Well, apart from some low-end boards which use QSPI SRAMs (though,
having looked, a lot of these RAMs are DRAM internally, but the RAM
module has its own RAM refresh logic).
 
 
>
This can't just be left to the random luck of the wire router.
There must be something else that these commercial and academic
users are able to do to reliably optimize their design.
Maybe its a tool only available to big bucks customers.
>
This has me curious. I'm going to keep looking around.
>
 
I am sure it can be done as I have seen a lot of papers too with
results in the hundreds of megahertz. It has got to be the manual
placement and routing that helps. The routing in my design
typically takes up about 80% of the delay. One can build circuits
up out of individual primitive gates in Verilog (or(), and(), etc)
but for behavioral purposes I do not do that, instead relying on
the tools to generate the best combinations of gates. It is a ton
of work to do everything manually. I am happy to have things work
at 40 MHz even though 200 MHz may be possible with 10x the work
put into it. Typically running behavioural code. Doing things
mostly for my own edification. ( I have got my memory controller
working at 200 MHz, so it is possible).
One thing that I have found that helps is to use smaller modules
and tasks for repetitive code where possible. The tools seem to
put together a faster design if everything is smaller modules. I
ponder it may have to do with making place and route easier.
 
 
It is also possible to get higher speeds with smaller/simple
designs.
 
But, yeah, also I can note in Vivado, that the timing does tend to
be dominated more by "net delay" rather than "logic delay".
 
 
 
This is why my thoughts for a possible 75 MHz focused core would be
to drop down to 2-wide superscalar. It is more a question of what
could be done to try to leverage the higher clock-speed to an
advantage (and not lose too much performance in other areas). 
 
You are missing my point. You are trying work around a problem with
low level module design by rearranging high level architecture
components.
 
It sounds like your ALU stage is taking about 20 ns to do an ADD
and that is having consequences that ripple through the design,
like taking an extra clock for result forwarding,
which causes performance issues when considering Compare And Branch,
and would cause a stall with back-to-back operations.
 
This goes back to module optimization where you said:
 
BGB wrote:
On 2/21/2025 1:51 PM, EricP wrote:
 
and this does 64-bit ADD up to 428 MHz (2.3 ns) on a Virtex-6:
>
Fast and Area Efficient Adder for Wide Data in Recent Xilinx
FPGAs, 2016
http://www.diva-portal.org/smash/get/diva2:967655/FULLTEXT02.pdf
>
Errm, skim, this doesn't really look like something you can pull
off in normal Verilog.
>
Generally, one doesn't control over how the components hook
together, only one can influence what happens based on how they
write their Verilog.
>
You can just write:
  reg[63:0] tValA;
  reg[63:0] tValB;
  reg[63:0] tValC;
  tValC=tValA+tValB;
>
>
But, then it spits out something with a chain of 16 CARRY4's, so
there is a fairly high latency on the high order bits of the
result. 
 
It looks to me that Vivado intends that after you get your basic
design working, this module optimization is *exactly* what one is
supposed to do.
 
In this case the prototype design establishes that you need multiple
64-bit adders and the generic ones synthesis spits out are slow.

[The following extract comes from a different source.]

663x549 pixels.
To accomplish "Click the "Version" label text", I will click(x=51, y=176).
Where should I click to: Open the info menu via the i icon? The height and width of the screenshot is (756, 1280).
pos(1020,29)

So you isolate that module off, use Verilog to drive the basic LE
selections, then iterate doing relative LE placement specifiers,
route the module, and when you get the fastest 64-bit adder you can
then lock down the netlist and save the module design.
 
Now you have a plug-in 64-bit adder module that runs at (I don't know
the speed difference between Virtex and your Spartan-7 so wild guess)
oh, say, 4 ns, to use multiple places... fetch, decode, alu, agu.
 
Then plug that into your ALU, add in SUB, AND, OR, XOR, functions,
isolate that module, optimize placement, route, lock down netlist,
and now you have a 5 ns plug-in ALU module.
 
Doing this you build up your own IP library of optimized hardware
modules.
 
As more and more modules are optimized the system synthesis gets
faster because much of the fine grain work and routing is already
done.
 


It sounds like your 1st hand FPGA design experience is VERY outdated.